[Task statement]: Your answer should be the records below, written out exactly.

(Stored items)
---+---

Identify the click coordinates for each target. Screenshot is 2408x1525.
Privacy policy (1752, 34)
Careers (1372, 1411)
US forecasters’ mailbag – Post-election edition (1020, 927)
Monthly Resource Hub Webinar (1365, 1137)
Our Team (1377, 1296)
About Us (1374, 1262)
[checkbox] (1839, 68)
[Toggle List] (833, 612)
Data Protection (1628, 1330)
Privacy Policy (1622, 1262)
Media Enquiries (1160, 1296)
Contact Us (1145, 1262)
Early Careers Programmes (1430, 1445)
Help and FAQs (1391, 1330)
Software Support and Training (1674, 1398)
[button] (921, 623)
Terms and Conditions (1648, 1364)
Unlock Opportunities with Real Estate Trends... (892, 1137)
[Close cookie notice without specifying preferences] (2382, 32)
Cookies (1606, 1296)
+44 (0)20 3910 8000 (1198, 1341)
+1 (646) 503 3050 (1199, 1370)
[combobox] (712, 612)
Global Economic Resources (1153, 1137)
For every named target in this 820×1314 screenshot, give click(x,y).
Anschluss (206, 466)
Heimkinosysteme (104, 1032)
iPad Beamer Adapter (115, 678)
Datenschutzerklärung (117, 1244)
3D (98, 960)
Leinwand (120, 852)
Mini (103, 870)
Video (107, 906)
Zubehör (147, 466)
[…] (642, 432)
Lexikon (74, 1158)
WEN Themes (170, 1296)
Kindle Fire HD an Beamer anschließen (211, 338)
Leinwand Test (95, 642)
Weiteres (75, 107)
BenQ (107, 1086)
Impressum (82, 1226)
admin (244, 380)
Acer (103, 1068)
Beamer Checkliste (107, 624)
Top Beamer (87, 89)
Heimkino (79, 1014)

---+---

[Result of this task]:
Identify the click coordinates for each target. Screenshot is 2408x1525.
Privacy policy (1752, 34)
Careers (1372, 1411)
US forecasters’ mailbag – Post-election edition (1020, 927)
Monthly Resource Hub Webinar (1365, 1137)
Our Team (1377, 1296)
About Us (1374, 1262)
[checkbox] (1839, 68)
[Toggle List] (833, 612)
Data Protection (1628, 1330)
Privacy Policy (1622, 1262)
Media Enquiries (1160, 1296)
Contact Us (1145, 1262)
Early Careers Programmes (1430, 1445)
Help and FAQs (1391, 1330)
Software Support and Training (1674, 1398)
[button] (921, 623)
Terms and Conditions (1648, 1364)
Unlock Opportunities with Real Estate Trends... (892, 1137)
[Close cookie notice without specifying preferences] (2382, 32)
Cookies (1606, 1296)
+44 (0)20 3910 8000 (1198, 1341)
+1 (646) 503 3050 (1199, 1370)
[combobox] (712, 612)
Global Economic Resources (1153, 1137)
For every named target in this 820×1314 screenshot, give click(x,y).
Anschluss (206, 466)
Heimkinosysteme (104, 1032)
iPad Beamer Adapter (115, 678)
Datenschutzerklärung (117, 1244)
3D (98, 960)
Leinwand (120, 852)
Mini (103, 870)
Video (107, 906)
Zubehör (147, 466)
[…] (642, 432)
Lexikon (74, 1158)
WEN Themes (170, 1296)
Kindle Fire HD an Beamer anschließen (211, 338)
Leinwand Test (95, 642)
Weiteres (75, 107)
BenQ (107, 1086)
Impressum (82, 1226)
admin (244, 380)
Acer (103, 1068)
Beamer Checkliste (107, 624)
Top Beamer (87, 89)
Heimkino (79, 1014)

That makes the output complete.